Arlene Foster has announced that she will be stepping down as the leader of the DUP and Northern Ireland’s First Minister.
She had been facing the prospect of a vote of no confidence in her leadership amid mounting unhappiness among party members.
It follows the publication of a letter signed by 75% of the DUP’s Northern Ireland Assembly members demanding a leadership contest.
Arlene Foster described serving the people of Northern Ireland and her constituents in Fermanagh and South Tyrone as “the privilege of my life”.
In a lengthy statement, she said she will resign as leader of the DUP on May 28 and as First Minister at the end of June.
Mrs Foster was first elected to the Northern Ireland Assembly in 2003 and said the 18-year journey had been “memorable”.
“Whilst the focus is on me today I recognise that will pass,” she stated.
“For me my decision to enter politics was never about party or person, it was about speaking up for the voiceless and building a Northern Ireland which could prosper and be at peace within the United Kingdom.”
She went on to speak about the highs and lows of her tenure in politics, and the challenges that lay ahead.
The 2016 Assembly election result and the DUP’s best ever Westminster result in 2017 and the Confidence and Supply Agreement which brought “one billion pounds of extra spending for everyone in Northern Ireland” were noted as major achievements.

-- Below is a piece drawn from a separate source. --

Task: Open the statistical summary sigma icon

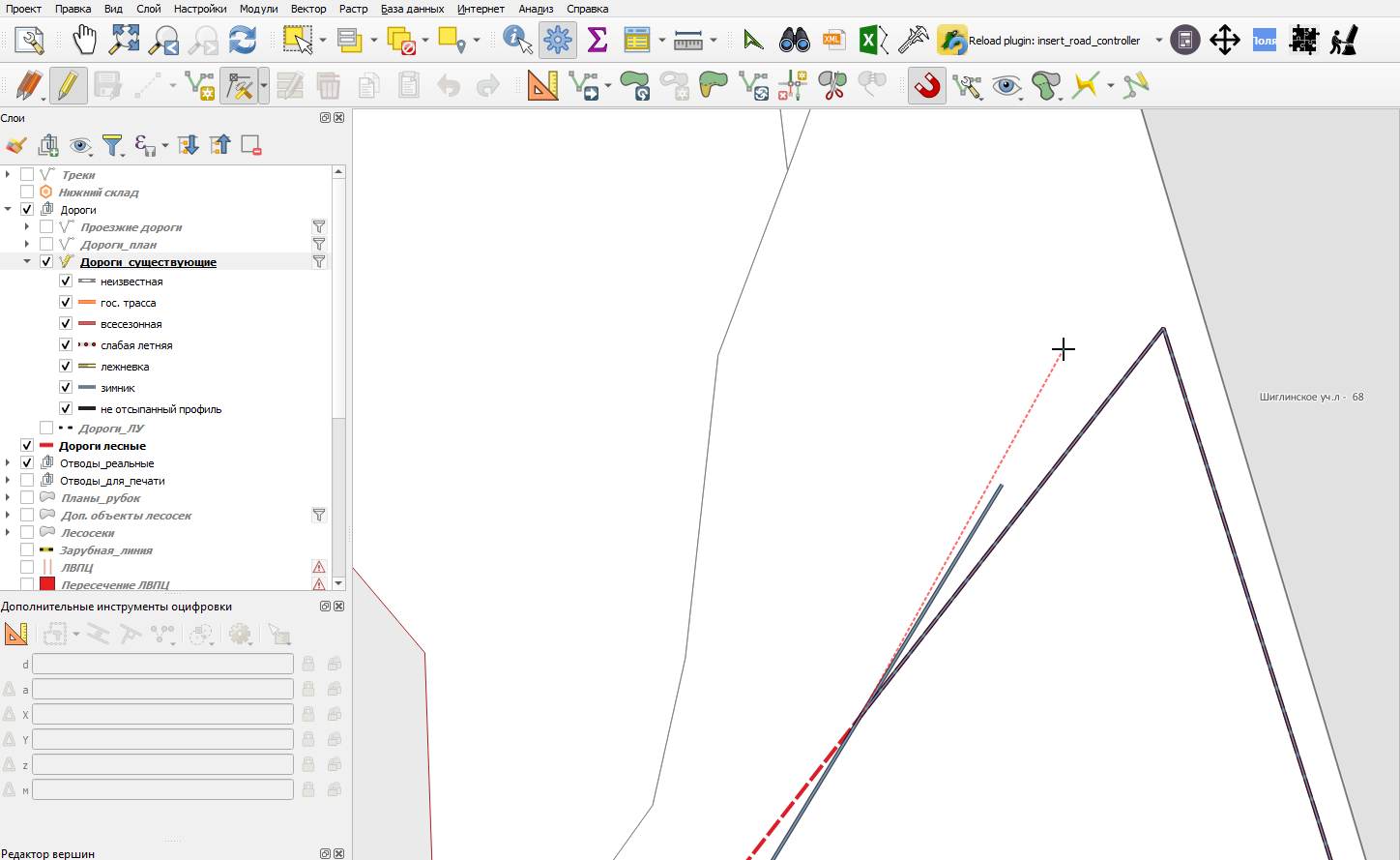Action: [x=598, y=41]
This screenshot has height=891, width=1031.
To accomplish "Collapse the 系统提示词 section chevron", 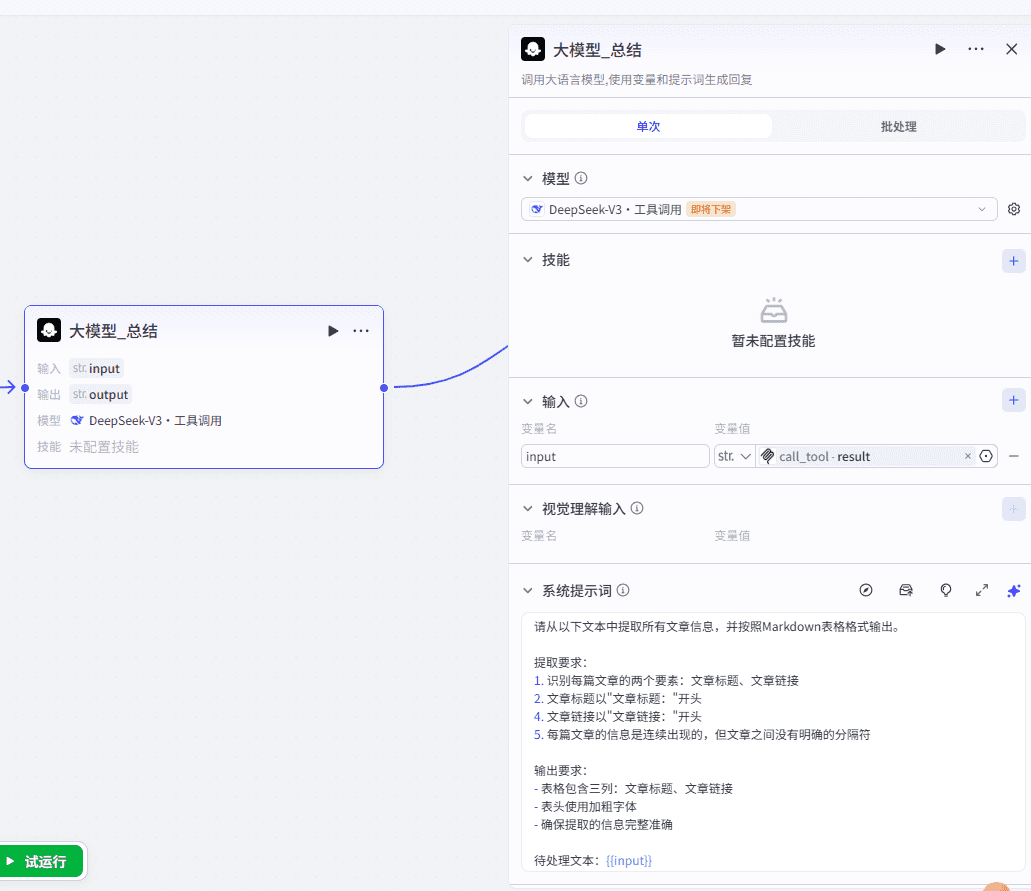I will point(528,591).
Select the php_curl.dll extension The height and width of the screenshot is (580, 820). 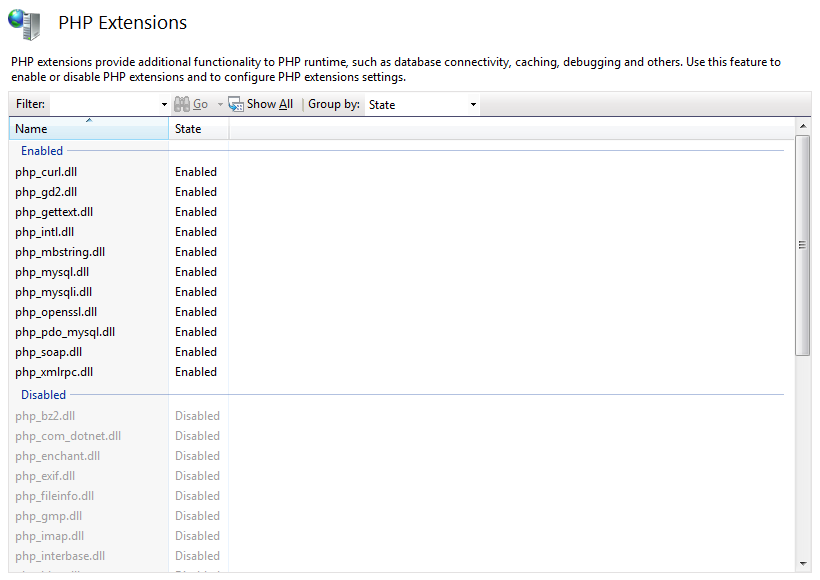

Among the low points were that “three years without devolution caused untold harm to our public services and the RHI Inquiry was a difficult period”.
“The Protocol being foisted upon Northern Ireland against the will of unionists has served to destabilise Northern Ireland in more recent times,” Mrs Foster added.
Mrs Foster also encouraged female politicians “to keep going” amid “misogynistic criticisms”.
“My election as leader of the Democratic Unionist Party broke a glass ceiling and I am glad it inspired other women to enter politics and spurred them on to take up elected office,” she said.
“I understand the misogynistic criticisms that female public figures have to take and sadly it’s the same for all women in public life.
“I want to encourage you to keep going and don’t let the online lynch mobs get you down.”
She added that over the past 18 years, she has sought to lead the DUP and Northern Ireland “away from division and towards a better path”.
“There are people in Northern Ireland with a British identity, others are Irish, others are Northern Irish, others are a mixture of all three and some are new and emerging.,” she continued.
“We must all learn to be generous to each other, live together and share this wonderful country
“The future of unionism and Northern Ireland will not be found in division, it will only be found in sharing this place we all are privileged to call home.”